Predictive cost data mixes classical economic prediction models with cutting-edge data mining analytics. This creates highly reactive techniques that are driven by new data. Traditional econometrics, in turn, provide context for the emerging information from data mining. This system has been used to improve accuracy on construction costs up to three years before a project breaks ground, giving developers a long lead time for preconstruction. Although no model can be 100 percent accurate, predictive cost data uses historical trends and is the most accurate tool available.

Data mining also uses the ongoing increases in computing power and statistical analysis procedures to identify patterns and determine when and how construction and labor costs will change. By properly leveraging modern data techniques like these, developers can improve the entire pre-construction phase, supplementing historical data with more accurate projections of future costs that account for potential anomalies. Six to twenty-four months before breaking ground, it becomes possible to maintain an accurate estimate of costs, as long as the data necessary to construct both predictive and descriptive analytics models can be collected.

Benchmarking and Machine Learning

Descriptive analytics, or benchmarking, features moment-to-moment tracking of a company’s output as compared to other leaders in the industry. This creates a complex and nuanced idea of how certain techniques and approaches are performing, leading to better cost intelligence.

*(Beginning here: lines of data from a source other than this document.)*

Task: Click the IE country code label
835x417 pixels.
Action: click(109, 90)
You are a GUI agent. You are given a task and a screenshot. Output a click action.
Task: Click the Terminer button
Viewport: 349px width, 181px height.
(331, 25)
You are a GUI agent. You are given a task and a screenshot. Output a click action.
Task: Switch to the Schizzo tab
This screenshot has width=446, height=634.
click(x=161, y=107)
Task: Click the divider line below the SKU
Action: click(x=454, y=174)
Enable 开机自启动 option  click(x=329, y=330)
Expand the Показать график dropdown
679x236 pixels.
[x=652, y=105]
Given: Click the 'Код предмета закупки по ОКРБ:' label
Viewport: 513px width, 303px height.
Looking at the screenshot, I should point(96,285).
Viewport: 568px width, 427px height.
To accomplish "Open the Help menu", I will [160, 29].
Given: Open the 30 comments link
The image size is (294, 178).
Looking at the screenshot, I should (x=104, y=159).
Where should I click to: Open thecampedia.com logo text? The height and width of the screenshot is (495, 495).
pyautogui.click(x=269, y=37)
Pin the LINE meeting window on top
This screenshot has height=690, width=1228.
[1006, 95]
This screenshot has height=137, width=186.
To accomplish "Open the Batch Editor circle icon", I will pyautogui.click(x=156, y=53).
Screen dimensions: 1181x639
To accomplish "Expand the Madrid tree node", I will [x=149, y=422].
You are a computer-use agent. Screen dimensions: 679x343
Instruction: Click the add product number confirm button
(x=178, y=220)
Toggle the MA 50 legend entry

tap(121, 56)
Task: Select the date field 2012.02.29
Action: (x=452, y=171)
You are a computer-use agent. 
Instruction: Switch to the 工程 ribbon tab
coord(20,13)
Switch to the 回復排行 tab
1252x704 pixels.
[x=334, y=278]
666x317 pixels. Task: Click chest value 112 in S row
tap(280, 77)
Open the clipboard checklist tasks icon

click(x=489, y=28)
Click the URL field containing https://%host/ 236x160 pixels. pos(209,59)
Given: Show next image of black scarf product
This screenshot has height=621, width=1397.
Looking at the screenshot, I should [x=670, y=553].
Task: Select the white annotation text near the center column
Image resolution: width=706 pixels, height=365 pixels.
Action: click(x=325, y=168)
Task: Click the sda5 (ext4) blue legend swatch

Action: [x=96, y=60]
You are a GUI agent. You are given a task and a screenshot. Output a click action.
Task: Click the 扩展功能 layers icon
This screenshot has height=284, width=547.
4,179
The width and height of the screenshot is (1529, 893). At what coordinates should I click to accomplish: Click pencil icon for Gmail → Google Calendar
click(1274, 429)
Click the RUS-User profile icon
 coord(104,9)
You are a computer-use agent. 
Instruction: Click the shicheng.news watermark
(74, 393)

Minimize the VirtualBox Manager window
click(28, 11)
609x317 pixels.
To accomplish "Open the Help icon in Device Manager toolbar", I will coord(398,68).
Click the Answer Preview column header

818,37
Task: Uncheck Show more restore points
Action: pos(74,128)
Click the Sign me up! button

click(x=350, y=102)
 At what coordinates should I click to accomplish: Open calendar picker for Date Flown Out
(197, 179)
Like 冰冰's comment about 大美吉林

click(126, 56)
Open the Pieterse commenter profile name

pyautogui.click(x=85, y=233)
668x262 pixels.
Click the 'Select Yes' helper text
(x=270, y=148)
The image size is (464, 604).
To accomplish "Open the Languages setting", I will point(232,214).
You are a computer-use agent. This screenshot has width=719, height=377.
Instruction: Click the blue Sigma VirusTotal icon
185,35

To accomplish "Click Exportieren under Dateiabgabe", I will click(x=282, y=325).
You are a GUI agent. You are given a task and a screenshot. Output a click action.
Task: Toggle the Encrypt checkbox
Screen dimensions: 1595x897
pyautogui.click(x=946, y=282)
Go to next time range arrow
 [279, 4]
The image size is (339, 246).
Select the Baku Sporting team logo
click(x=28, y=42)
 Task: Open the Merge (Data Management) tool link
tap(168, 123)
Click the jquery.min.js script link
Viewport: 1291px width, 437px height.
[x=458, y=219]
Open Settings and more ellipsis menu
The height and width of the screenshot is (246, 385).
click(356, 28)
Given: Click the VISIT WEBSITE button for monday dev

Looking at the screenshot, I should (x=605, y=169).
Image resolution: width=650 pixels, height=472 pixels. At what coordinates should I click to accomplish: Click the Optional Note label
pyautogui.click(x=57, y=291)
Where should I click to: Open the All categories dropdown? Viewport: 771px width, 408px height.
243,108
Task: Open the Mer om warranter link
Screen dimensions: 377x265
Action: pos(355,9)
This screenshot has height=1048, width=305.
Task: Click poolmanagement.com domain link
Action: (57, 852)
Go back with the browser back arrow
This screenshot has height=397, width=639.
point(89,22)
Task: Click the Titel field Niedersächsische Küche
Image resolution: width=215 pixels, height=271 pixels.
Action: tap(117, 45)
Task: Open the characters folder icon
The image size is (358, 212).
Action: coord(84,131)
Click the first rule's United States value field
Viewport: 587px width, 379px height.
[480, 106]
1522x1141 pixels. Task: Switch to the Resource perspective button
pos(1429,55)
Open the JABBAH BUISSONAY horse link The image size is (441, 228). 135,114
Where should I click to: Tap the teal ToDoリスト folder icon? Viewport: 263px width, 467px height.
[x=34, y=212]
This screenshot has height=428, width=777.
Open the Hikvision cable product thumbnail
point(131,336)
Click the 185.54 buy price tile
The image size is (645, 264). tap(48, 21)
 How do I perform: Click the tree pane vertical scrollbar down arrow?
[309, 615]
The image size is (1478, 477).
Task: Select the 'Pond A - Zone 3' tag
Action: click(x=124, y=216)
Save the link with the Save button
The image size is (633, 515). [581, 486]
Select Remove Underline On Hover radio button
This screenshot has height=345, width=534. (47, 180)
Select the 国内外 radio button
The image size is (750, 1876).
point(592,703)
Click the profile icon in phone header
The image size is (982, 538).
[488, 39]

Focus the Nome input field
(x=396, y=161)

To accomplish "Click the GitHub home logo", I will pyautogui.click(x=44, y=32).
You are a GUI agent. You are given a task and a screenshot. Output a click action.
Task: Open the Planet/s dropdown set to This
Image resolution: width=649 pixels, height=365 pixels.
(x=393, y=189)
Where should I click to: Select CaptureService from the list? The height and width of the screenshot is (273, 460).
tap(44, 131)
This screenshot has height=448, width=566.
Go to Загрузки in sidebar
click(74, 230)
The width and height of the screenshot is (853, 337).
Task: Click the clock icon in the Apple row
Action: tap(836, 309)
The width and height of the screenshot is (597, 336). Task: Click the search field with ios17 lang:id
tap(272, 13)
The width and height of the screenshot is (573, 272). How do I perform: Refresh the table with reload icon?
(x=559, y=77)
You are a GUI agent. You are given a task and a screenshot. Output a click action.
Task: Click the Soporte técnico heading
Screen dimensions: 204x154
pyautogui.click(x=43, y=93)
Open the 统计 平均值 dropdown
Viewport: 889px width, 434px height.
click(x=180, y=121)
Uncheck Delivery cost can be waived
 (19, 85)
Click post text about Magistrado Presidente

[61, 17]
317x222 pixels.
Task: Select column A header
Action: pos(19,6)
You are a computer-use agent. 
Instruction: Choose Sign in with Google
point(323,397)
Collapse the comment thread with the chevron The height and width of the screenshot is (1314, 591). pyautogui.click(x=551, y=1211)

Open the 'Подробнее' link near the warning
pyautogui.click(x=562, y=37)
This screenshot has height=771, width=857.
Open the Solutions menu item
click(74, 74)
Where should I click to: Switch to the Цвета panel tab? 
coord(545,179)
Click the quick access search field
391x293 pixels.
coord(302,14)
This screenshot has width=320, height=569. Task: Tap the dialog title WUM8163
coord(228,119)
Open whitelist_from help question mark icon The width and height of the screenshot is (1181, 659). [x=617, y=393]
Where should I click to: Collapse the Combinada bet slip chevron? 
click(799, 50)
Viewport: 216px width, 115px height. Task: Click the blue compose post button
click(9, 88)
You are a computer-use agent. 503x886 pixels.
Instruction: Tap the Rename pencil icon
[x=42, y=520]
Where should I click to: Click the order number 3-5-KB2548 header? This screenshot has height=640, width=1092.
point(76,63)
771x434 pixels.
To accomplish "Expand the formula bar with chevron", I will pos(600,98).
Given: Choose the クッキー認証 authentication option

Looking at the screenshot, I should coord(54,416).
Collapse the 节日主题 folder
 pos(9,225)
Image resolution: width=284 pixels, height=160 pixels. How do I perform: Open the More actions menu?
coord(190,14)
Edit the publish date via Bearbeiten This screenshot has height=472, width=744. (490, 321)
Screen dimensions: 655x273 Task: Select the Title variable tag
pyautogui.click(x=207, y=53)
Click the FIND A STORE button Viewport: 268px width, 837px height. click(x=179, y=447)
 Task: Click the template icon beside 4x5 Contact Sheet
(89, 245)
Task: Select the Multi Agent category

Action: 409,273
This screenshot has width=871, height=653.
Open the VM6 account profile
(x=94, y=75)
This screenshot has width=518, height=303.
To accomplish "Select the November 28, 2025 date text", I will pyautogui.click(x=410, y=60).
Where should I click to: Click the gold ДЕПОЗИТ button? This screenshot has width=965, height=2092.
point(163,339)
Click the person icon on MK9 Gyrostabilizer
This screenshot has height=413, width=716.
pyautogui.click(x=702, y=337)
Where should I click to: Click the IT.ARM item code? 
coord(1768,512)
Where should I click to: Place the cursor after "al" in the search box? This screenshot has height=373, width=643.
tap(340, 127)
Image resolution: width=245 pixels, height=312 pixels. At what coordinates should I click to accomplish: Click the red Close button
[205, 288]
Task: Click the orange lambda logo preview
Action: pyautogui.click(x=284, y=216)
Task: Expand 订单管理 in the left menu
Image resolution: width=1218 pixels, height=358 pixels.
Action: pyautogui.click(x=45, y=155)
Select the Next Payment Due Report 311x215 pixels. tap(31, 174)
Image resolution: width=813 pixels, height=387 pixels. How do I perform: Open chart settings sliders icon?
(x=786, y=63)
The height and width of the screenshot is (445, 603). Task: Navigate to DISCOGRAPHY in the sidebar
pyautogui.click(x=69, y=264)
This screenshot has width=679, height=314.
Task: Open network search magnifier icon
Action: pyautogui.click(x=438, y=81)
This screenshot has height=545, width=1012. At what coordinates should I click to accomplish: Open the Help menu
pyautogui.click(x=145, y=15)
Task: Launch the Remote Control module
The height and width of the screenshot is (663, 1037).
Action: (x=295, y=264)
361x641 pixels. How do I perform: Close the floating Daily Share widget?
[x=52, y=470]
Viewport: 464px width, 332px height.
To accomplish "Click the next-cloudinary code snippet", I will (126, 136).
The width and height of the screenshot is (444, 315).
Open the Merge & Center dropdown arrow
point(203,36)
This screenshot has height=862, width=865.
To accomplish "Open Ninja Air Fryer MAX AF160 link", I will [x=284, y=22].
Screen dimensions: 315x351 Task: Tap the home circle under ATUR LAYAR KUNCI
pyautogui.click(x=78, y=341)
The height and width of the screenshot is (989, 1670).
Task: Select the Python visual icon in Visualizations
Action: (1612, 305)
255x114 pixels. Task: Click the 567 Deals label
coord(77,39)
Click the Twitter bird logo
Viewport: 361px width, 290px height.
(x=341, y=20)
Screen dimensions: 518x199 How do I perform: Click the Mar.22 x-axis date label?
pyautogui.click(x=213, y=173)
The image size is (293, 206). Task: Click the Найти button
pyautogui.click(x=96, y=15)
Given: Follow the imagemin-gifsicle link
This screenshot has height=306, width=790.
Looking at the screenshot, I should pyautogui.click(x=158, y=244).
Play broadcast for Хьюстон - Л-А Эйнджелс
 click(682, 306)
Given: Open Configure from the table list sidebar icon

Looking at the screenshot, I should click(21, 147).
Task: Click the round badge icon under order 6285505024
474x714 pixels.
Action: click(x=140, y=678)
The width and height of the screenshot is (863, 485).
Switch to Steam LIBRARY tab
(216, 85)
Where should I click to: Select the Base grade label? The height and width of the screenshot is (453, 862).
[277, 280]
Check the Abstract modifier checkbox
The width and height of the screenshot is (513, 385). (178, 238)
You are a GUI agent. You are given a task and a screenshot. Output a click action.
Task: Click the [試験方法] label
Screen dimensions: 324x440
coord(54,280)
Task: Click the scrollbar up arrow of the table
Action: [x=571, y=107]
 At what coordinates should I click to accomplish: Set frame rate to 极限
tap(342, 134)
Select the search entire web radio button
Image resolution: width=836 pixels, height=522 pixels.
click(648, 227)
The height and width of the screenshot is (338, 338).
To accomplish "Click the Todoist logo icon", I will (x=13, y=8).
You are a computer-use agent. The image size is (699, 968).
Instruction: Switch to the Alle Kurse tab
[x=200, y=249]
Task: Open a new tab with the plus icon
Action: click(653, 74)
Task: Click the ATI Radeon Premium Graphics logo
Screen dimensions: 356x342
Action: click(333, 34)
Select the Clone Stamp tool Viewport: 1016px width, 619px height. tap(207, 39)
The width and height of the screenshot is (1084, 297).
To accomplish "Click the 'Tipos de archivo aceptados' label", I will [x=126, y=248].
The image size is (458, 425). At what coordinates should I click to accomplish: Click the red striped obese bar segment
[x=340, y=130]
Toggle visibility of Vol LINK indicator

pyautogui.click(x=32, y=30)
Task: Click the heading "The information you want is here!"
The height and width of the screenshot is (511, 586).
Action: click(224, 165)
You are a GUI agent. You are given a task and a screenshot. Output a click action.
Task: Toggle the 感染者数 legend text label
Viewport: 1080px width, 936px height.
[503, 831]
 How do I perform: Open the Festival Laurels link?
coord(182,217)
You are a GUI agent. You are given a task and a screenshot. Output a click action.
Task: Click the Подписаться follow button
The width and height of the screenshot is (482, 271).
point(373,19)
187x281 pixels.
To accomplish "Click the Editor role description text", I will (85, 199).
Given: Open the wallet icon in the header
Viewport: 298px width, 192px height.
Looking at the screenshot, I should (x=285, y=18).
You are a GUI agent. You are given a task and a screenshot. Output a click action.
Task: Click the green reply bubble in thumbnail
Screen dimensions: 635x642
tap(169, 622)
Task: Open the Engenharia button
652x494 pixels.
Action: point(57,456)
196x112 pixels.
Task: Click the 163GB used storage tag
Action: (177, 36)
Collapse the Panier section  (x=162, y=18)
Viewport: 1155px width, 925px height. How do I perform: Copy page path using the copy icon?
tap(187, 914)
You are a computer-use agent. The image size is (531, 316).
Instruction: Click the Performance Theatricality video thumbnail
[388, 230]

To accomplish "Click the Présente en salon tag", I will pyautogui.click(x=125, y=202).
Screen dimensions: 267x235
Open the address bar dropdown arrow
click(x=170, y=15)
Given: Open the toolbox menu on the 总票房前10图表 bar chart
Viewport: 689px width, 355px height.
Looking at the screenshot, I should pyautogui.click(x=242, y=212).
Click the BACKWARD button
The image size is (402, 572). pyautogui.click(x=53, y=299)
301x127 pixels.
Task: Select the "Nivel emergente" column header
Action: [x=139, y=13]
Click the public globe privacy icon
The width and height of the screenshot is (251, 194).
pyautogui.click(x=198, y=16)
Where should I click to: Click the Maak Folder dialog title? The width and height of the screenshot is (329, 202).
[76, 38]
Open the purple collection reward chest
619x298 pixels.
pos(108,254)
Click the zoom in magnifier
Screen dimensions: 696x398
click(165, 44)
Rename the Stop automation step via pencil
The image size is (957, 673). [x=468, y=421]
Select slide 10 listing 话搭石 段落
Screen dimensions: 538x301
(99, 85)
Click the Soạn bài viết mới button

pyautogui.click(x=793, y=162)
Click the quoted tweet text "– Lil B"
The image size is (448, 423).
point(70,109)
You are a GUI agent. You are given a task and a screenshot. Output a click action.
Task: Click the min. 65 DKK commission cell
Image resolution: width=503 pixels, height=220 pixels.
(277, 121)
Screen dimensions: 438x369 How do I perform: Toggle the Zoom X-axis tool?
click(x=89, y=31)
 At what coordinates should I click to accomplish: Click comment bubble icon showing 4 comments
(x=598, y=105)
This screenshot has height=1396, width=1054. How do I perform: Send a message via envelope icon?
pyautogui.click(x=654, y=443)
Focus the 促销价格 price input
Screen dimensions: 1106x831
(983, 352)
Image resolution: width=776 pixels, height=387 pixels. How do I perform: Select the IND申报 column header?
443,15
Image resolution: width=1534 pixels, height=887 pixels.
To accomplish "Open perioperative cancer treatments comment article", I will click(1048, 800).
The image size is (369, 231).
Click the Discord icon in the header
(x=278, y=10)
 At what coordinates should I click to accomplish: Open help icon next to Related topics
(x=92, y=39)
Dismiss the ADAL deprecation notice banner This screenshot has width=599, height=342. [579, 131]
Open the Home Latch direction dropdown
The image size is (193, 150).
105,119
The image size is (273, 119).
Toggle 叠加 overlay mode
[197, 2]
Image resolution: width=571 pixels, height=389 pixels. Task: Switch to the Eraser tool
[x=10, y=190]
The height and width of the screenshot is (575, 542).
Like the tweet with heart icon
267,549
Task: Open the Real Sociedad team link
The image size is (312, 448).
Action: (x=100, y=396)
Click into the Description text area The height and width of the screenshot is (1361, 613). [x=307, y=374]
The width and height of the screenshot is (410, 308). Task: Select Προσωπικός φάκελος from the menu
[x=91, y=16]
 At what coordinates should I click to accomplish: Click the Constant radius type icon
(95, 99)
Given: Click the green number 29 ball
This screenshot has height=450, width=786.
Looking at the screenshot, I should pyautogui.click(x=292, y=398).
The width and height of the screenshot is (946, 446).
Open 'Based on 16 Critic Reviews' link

Industry experts rely on benchmarking data to create accurate predictions of project cost and scheduling per region, year and project. In conjunction with machine learning, this tool can help with delivery and cost analytics by taking into account potential project delays caused by supply chain disruption and inevitable fluctuations in the cost of materials. The global predictive analytics market is expected to reach $10.95 billion by 2022 and has enjoyed an annual growth of 21 percent since 2016, demonstrating just how profitable this new technology could be for new data center projects.

Improving Operational Efficiency

AI and predictive analytics can also optimize data center operations. For example, AI models can be built to monitor equipment performance and determine new ways to improve efficiency, increasing output while reducing the need for repairs. AI systems can also assist with server optimization, refining storage systems, speeding up processing times and reducing risks. The more data that is fed to the server, the faster the AI can deploy solutions. The technology can isolate and bypass faulty servers, while automating security defenses without relying on workers to do so manually, therefore reducing security overhead.

With carbon emissions and energy consumption such a pressing concern in these times, AI can even improve energy efficiency. For instance, large corporations like Google have reduced cooling system usage by 40 percent, thanks to deep learning technology.

An intelligent path to better data centers

Active data centers are constantly processing large quantities of data, not only in their servers but also through their Building Monitoring Systems (BMS) and Data Center Infrastructure Management (DCIM) software. With BMS and DCIM data, data center facilities can leverage AI and machine learning algorithms to increase operational efficiency. Analytics can lead to faster processing time and better use of machines and cooling technology, resulting in less downtime, and reducing breakdowns and other costly setbacks. Optimized facilities, utilizing advanced analytics to run more intelligently, can maximize operational profitability.

During the pre-construction and construction phases, processes also need to become data-driven to create better results. With a real-time understanding of operational costs, Total Cost of Ownership (TCO) calculations can be completed accurately to ensure correct decisions are being made by the design and construction teams throughout the lifecycle of a data center, despite potential CapEx constraints. Overall, data-driven insights can improve efficiencies both throughout the construction project, and throughout the lifecycle of the active data center.